Ao fim e ao cabo, Sinhá Moça é um filme em favor da libertação dos escravos que não critica nenhuma das instituições públicas: nem a igreja, nem as elites, nem o exército, nem o governo imperial. O discurso do Dr. Rodolfo Fontes, feito no julgamento final, para deleite de Sinhá Moça, acaba por absolver todas as esferas da sociedade imperial do ônus da escravidão, numa mágica inversão que só o cinema é capaz de realizar.

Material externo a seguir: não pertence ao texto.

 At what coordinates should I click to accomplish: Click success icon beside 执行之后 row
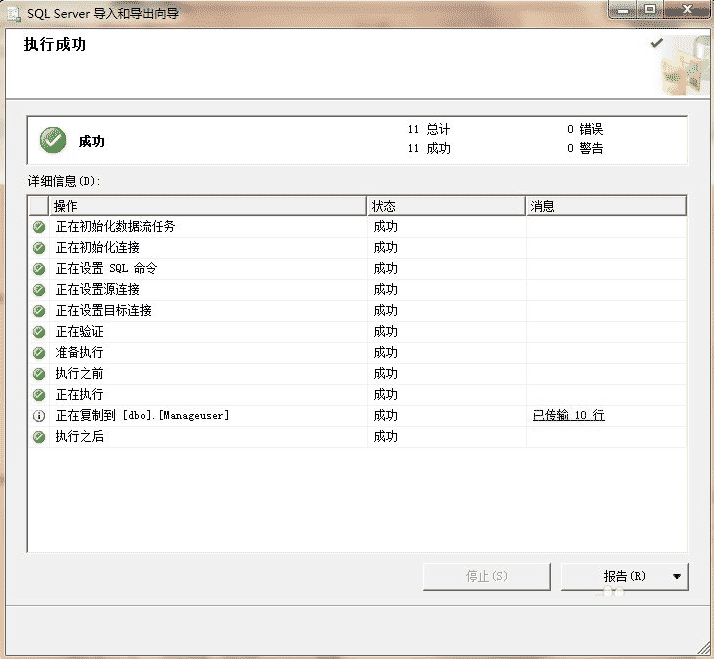(39, 437)
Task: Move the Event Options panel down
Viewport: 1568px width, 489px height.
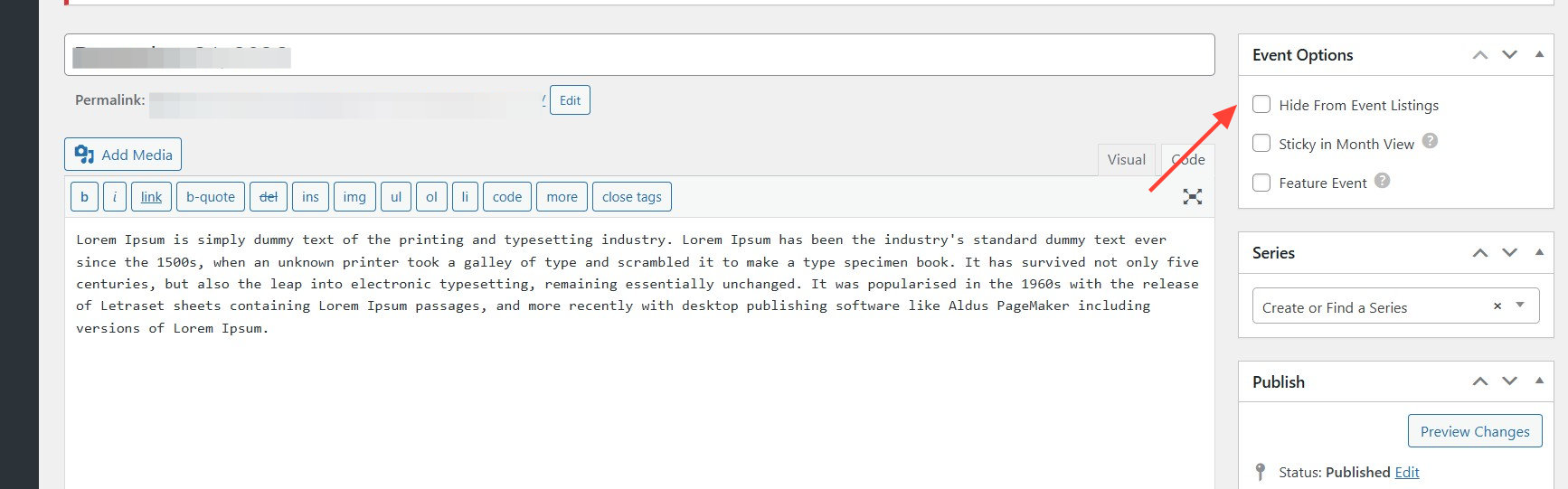Action: tap(1509, 55)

Tom Payne realizou na tela o milagre de transformar a escravidão em uma instituição envolvida por uma sociedade onde a maioria das pessoas a rejeita. As idéias abolicionistas estão em toda parte, e aqueles que a rejeitam o fazem por motivos individuais: ou por maldade pura, caso do Delegado Correia que dobra o número de chibatadas a serem dadas em Fulgêncio, fato que acaba matando-o, ou por intransigência e conservadorismo burro, caso do Coronel Ferreira, ou ainda por questões sociais, exemplo onde se encontra o Feitor Benedito, que tendo uma avó escrava afirmava sua condição de “branco” açoitando impiedosamente os negros.

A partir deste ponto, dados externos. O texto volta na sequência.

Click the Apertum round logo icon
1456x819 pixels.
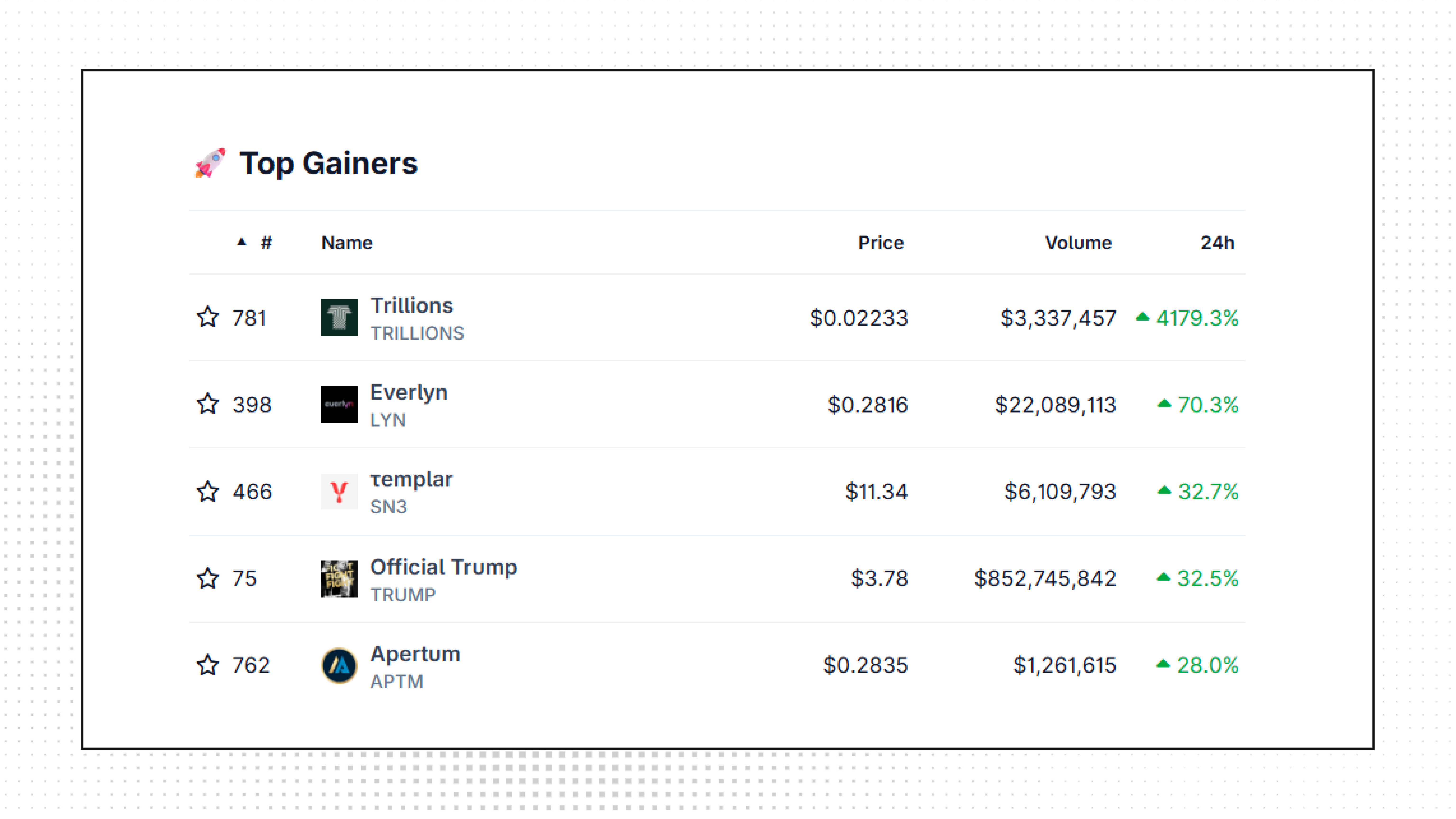pyautogui.click(x=339, y=665)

Como o próprio Rodolfo fala, é a providência que dá cabo de Benedito, que pagou pelos erros que cometeu. A morte do maldoso feitor e a proclamação da abolição é a ação da justiça divina que premia os virtuosos e pune os viciados. Na festa que se inicia aposta a leitura do documento que trouxe o fim da escravidão, apenas três pessoas não participam: o delegado, o Coronel e o promotor. Na hora em que o juiz manda soltar Justino, o que se torna bastante apropriado neste instante, o policial abre o cadeado, solta as correntes e aperta cordialmente as mãos do recém liberto, num ato que, segundo a lógica desta narrativa, mostra a harmonia social em que supostamente teria mergulhado o país depois da abolição.

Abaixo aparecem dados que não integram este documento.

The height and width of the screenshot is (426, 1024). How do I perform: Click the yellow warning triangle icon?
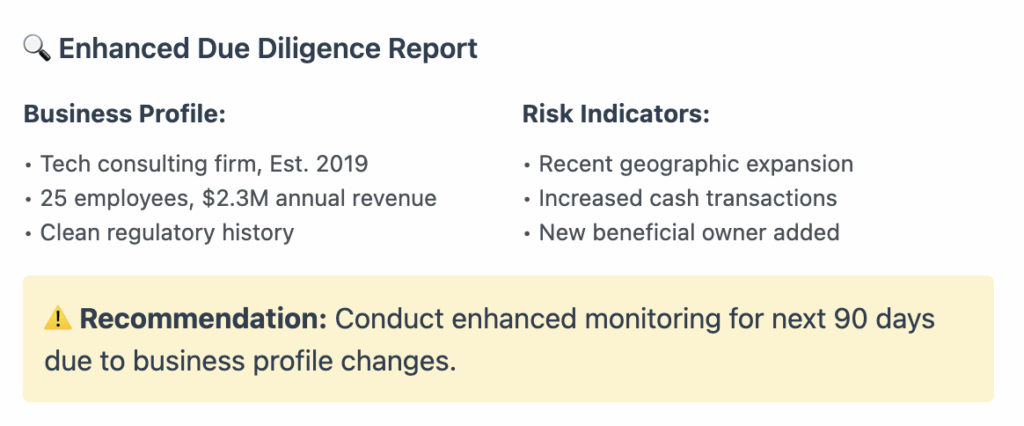(x=58, y=320)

Esse esquema melodramático levado às últimas conseqüências inevitavelmente nos leva a pergunta: “Se quase todo mundo não gostava da escravidão porque ela existia?” Ou ainda: “Como, numa sociedade tão virtuosa, a escravidão durou mais de 350 anos?”

Mas isso nem é algo que seja pertinente perguntar. Afinal de contas, o cinema, ainda que faça história e interfira na memória coletiva, não tem nenhum compromisso com a História. Assim, a pergunta que devemos fazer é oposta, “Para que e para quem servem um tipo de memória como o que foi apresentado por este filme?”.

Terminamos este breve exercício reflexivo salientando que existe muito mais a ser dito e a ser pesquisado a respeito deste filme. Muitos caminhos foram aqui apenas apontados, e a própria inexistência do livro “Sinhá Moça” em todas as bibliotecas da USP foi um empecilho à proposta inicial de ser verificar as diferenças e semelhanças existentes entre a obra literária e a obra cinematográfica. Antes de me aventurar a procurar o que este filme tem de cada uma das referências nas quais ele se baseia, optei por começar tentando captar o que esta obra significa em si e para si, entendendo que este é o primeiro passo para análises mais profundas a serem feitas no futuro.

Mesmo dentro da proposta de analisar a obra em si, esta resenha acabou se restringido a detectar as linhas gerais da obra e problematizar acerca do papel dos negros e a forma como eles foram retratados na película.

Esta escolha foi feita pelo fato de “Sinhá Moça” ser um filme sobre o fim da escravidão, o que faz com que, de alguma forma, ele dialogue com uma certa concepção do como teria ocorrido o fato histórico que esta obra audiovisual retratou à sua maneira.

Concluímos esta resenha com uma frase do Professor Ismail Xavier que dá conta do tipo de cinema produzido em 1953 pela Vera Cruz: “Enfim, o melodrama zomba do verossímil e não tem medo dos milagres”.

P.S.: E com a certeza de que Payne só não absolveu a Aeronáutica do ônus da escravidão porque o avião ainda não havia sido inventado.


* Ana Cristina Venancio da Silva é bacharel em História pela Universidade de São Paulo e se dedica ao estudo das relações entre Cinema e História desde 1999. Foi membro do Cineclube Pandora e trabalhou na revisão catalográfica do acervo audiovisual do LISA (Laboratório de Imagem e Som em Antropologia da USP).